**EXERCISE:** Pull out every line of the records below that contains the word "Collapse". Case counts, so match only that exact capitalization.

=== DATASET CONTENT ===

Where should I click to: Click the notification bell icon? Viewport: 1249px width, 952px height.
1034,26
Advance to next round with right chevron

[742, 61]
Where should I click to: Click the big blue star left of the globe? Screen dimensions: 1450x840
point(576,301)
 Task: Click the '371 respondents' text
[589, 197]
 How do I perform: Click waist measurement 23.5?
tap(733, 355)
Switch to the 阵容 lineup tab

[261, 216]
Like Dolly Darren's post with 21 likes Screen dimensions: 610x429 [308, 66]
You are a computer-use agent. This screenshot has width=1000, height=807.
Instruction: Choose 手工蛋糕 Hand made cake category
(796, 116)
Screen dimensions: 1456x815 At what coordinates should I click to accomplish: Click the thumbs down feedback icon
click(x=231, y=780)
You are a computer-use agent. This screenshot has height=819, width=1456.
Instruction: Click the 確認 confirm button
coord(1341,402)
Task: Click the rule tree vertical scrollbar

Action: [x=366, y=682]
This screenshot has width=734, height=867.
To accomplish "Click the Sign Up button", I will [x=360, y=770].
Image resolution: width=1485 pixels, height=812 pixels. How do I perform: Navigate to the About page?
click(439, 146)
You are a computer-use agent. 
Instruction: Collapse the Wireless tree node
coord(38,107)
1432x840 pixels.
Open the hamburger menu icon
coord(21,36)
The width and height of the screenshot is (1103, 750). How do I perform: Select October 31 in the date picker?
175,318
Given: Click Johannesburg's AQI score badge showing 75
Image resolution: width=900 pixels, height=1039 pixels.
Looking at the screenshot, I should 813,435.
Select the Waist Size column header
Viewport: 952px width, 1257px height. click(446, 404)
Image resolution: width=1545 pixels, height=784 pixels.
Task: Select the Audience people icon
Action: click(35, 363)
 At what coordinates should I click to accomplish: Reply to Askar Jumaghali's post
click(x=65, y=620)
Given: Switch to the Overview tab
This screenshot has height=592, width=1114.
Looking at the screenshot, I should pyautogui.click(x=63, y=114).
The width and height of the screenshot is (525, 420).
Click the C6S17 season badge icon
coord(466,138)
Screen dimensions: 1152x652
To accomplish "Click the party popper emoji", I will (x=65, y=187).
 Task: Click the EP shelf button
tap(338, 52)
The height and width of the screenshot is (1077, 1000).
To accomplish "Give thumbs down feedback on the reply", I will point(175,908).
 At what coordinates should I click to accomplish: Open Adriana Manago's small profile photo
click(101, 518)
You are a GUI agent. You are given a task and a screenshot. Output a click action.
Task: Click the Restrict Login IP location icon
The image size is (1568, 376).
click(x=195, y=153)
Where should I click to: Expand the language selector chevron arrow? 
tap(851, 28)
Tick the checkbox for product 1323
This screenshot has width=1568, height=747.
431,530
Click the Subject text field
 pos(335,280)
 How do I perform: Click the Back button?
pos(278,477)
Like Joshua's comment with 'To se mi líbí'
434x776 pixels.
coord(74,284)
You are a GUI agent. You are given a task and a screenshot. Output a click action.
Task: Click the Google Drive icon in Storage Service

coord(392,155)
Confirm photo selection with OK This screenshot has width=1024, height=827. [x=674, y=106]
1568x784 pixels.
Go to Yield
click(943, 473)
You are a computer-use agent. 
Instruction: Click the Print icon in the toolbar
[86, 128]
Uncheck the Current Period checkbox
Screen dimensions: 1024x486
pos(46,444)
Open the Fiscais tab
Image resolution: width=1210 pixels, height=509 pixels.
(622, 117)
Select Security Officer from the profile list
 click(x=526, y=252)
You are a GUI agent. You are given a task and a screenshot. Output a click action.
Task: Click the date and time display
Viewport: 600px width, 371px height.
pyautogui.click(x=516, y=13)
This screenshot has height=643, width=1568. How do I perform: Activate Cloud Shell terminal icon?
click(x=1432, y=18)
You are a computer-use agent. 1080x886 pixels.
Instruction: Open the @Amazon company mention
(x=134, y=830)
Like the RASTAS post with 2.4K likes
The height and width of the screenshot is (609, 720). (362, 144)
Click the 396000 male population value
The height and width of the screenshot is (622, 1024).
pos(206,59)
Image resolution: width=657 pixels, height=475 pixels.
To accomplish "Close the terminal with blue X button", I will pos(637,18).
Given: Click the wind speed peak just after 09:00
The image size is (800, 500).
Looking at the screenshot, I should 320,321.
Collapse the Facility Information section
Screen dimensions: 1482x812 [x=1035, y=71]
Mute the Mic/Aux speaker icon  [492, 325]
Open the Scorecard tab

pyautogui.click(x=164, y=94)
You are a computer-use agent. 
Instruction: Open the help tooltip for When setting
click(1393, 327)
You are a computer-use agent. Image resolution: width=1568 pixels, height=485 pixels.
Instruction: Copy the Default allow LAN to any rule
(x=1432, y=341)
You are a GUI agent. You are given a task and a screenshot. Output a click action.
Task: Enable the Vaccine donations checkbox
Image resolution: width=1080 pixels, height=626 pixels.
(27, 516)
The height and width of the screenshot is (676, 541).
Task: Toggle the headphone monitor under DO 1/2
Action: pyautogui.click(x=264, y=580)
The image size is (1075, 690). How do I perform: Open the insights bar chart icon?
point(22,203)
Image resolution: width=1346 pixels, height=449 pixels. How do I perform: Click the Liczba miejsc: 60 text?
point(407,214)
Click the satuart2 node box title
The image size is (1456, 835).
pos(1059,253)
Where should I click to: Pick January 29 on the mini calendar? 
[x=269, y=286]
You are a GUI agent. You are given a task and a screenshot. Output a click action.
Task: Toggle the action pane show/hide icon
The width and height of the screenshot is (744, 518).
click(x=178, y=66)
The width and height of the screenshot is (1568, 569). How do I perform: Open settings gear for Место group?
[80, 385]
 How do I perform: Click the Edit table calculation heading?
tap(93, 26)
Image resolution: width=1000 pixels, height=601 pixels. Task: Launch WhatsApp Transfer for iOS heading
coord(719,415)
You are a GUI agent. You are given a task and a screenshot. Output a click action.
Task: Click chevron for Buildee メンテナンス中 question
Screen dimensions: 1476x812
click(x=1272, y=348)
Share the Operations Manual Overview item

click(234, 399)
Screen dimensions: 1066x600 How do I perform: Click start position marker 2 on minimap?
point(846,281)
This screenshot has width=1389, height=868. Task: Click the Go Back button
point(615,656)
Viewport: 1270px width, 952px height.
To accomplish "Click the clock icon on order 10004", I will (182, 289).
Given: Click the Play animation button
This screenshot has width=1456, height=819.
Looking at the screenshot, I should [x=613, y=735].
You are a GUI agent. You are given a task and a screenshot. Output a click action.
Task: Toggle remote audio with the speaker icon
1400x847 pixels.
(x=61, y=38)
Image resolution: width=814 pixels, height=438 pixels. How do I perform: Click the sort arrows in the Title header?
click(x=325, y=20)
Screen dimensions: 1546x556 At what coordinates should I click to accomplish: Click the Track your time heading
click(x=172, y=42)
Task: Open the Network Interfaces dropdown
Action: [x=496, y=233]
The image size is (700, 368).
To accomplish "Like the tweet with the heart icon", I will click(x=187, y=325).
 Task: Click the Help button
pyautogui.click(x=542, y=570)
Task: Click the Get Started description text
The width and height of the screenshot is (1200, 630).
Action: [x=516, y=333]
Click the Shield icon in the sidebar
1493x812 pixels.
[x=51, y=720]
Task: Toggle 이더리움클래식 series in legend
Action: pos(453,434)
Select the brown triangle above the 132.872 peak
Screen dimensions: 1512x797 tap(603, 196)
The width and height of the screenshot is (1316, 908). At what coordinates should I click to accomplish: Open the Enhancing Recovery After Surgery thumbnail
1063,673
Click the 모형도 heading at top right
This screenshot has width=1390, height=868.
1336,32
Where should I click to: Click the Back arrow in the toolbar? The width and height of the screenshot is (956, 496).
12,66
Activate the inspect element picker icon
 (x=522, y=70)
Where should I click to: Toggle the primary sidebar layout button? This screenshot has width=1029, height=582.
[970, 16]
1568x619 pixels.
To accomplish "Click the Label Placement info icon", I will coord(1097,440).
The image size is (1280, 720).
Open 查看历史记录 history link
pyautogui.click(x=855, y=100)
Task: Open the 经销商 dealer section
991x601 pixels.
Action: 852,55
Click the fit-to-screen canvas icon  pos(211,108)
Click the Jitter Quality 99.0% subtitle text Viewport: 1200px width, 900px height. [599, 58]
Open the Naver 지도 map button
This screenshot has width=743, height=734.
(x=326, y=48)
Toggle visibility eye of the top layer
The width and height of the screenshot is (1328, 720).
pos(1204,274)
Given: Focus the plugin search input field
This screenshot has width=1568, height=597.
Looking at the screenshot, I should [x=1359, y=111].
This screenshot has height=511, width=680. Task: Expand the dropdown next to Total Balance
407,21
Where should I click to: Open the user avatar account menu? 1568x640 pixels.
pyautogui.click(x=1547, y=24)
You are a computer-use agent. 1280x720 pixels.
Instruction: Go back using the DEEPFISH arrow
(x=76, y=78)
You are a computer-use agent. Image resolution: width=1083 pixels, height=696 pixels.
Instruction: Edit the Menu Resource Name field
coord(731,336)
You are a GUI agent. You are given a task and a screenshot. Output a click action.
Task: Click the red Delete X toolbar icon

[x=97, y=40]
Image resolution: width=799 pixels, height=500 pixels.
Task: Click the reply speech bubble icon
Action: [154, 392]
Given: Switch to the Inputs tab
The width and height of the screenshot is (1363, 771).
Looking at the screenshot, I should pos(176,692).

===

**EXERCISE OUTPUT:**
Instruction: Collapse the Wireless tree node
Collapse the Facility Information section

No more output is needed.